Recently I wrote about an internal Lync Server CMS replication issue we were experiencing. While we were fixing that issue, we also had a report come in that our Response Groups were not working properly. Hooray! When it rains, it pours I suppose.
We use Lync RGS for simple Hunt Groups – like Tech Support, and Purchasing, and Sales, etc. – all inbound phone calls (other than private DIDs) come into Lync, then to an Exchange Auto Attendant – and then to Response Groups. They are pretty important to us.
We are a managed services provider (MSP), so having our Tech Support Response Group Queue down is not good — really not good. Let’s see what’s going on, shall we? Warning: there are a lot of screen shots below. I apologize in advance for all the scrolling you’re about to do.
Symptom 1: When you called a response group directly, you get a fast busy.
Symptom 2: When you called our main number and Exchange AA picks up and you transferred to a Response Group, you got a “call cannot be completed” and got sent back to the AA.
Symptom 3: When you called a Response Group while tracing S4 in OCSLogger/Snooper – you get a nice generic 26017 entry
- ms-diagnostics-public: 26017;reason=”Internal server error.”
Symptom 4: When you restarted the Response Group Service (RTCRGS), it consistently pushed errors related to WorkflowRuntime and Contact Objects.
Event 31028: LS Response Group Service – WorkflowRuntime / CommitWorkBatch
Event 31067: LS Response Group Service – Match Making / Contact Object
And another curious “Information” log entry in the middle of those…
Event 31035: LS Response Group Service – Application Endpoint
That doesn’t make sense. At all.
I started by focusing on the 31067 error and begun looking at the RGS Application Endpoints in the Lync Shell.
Then I verified those Application Contact Objects existed in ADSI Edit – and they did.
So that’s annoying.
Let’s go back to the 31035 Event. I traced all the RGS items in OCSLogger/Snooper while I restarted the server and found this curious log:
TL_ERROR(TF_COMPONENT) 1C38.2C98::11/16/2014-02:45:12.980.00000457 (RgsHostingFramework,AepManager.StartConnectingAep:aepmanager.cs
(1144))(0000000002D826E8)[Exit] – Could not establish AEP AEP address=[sip:RtcApplicationemail@example.com], exception=[System.InvalidOperationException: An application endpoint with the same uri already exists on the CollaborationPlatform.
Okay.

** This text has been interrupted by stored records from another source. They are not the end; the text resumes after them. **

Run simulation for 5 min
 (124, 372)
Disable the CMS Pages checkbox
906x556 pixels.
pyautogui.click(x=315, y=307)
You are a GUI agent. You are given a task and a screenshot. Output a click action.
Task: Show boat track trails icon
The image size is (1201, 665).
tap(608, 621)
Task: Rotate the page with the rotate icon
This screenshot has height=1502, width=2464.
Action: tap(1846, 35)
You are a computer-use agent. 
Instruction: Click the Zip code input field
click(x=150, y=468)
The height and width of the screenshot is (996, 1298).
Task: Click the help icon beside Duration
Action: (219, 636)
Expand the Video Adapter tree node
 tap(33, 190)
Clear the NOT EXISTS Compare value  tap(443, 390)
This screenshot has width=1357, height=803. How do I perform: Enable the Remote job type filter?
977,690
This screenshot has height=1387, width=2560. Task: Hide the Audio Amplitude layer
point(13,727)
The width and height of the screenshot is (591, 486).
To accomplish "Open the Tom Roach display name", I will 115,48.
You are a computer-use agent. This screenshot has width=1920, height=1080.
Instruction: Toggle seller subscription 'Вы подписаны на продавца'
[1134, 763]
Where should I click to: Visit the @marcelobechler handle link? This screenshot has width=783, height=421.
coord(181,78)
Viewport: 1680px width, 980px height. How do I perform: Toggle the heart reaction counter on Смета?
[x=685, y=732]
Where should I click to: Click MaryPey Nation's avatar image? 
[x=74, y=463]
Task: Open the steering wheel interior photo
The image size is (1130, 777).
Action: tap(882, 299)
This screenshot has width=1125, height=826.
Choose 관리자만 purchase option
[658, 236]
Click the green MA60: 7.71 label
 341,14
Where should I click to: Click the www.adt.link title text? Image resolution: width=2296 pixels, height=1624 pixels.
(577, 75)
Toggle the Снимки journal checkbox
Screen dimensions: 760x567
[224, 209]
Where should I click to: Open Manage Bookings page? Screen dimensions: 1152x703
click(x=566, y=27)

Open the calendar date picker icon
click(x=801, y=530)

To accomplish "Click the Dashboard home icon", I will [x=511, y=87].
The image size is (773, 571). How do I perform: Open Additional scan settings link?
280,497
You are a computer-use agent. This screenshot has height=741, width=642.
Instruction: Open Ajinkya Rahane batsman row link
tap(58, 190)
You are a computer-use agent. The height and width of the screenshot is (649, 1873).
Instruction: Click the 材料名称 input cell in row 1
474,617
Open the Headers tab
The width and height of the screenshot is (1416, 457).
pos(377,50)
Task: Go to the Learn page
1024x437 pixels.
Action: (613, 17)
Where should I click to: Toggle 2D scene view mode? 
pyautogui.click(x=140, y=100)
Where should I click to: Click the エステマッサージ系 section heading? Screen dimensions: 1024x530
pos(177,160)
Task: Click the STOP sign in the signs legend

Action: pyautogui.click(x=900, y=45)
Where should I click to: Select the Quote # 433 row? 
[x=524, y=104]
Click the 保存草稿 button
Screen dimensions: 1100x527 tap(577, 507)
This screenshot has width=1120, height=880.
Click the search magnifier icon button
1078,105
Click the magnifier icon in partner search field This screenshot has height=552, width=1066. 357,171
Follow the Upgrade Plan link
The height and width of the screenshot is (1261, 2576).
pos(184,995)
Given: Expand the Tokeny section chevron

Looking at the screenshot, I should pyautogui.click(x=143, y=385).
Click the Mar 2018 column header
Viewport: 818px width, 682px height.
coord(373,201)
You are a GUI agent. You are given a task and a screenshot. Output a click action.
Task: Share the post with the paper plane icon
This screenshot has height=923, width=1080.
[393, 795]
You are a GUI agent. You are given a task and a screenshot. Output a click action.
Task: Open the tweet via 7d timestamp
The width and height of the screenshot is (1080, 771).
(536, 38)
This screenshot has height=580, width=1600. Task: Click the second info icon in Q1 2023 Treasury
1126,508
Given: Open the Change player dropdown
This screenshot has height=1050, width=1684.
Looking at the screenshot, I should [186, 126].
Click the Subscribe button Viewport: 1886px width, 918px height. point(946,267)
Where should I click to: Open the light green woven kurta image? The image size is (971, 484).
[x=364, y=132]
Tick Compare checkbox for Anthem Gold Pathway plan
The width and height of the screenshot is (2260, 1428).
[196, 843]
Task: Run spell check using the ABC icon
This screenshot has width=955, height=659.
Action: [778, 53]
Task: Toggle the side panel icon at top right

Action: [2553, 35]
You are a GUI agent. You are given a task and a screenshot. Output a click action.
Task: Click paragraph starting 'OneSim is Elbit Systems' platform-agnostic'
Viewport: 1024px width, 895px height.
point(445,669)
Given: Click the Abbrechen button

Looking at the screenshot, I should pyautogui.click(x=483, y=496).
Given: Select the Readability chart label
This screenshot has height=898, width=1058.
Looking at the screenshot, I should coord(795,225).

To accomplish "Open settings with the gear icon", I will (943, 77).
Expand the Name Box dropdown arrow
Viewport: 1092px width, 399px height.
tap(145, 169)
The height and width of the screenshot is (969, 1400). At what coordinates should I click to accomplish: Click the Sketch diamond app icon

That’s the RGS Presence Watcher. Interesting.
Another interesting log entry just above it:
TL_ERROR(TF_COMPONENT) 1C38.216C::11/16/2014-02:44:11.371.00000238 (RgsHostingFramework,AepManager.StartConnectingAep:aepmanager.cs
(1144))(0000000002D826E8)[Exit] – Could not establish AEP AEP address=[sip:RtcApplicationfirstname.lastname@example.org], exception=[System.InvalidOperationException: The requested Performance Counter is not a custom counter, it has to be initialized as ReadOnly.
Huh…Performance Counters. I reached out to some friends and they asked me to look at the Registry Entry for the Windows Workflow Foundation entries.
Specifically, I was asked about HKLM – System -> CurrentControlSet -> Services -> WWF 3 and WWF 4 like below:
You’ll notice that under PerIniFile it references PerfCounters.ini. That’s what it says now. Before, it said “PerfCounters_d.ini” (with the underscore d) which is odd.
At my friends’ recommendation, I reloaded the performance counters in both WWF 3.0 and 4.0 folders.
And the following log entries appear:
Okay. I waited and took a deep breath. And I restarted Response Groups – RTCRGS again.
Hooray! You could see RGS Stop and Start, and the Application Endpoints were created without error.
All is well.
So, what was the problem? I guess the Response Group problem was related to Performance Counters – specifically the Windows Workflow Foundation performance counters. Reloading those fixed whatever it was that was cause the RGS Errors at the top of this blog post.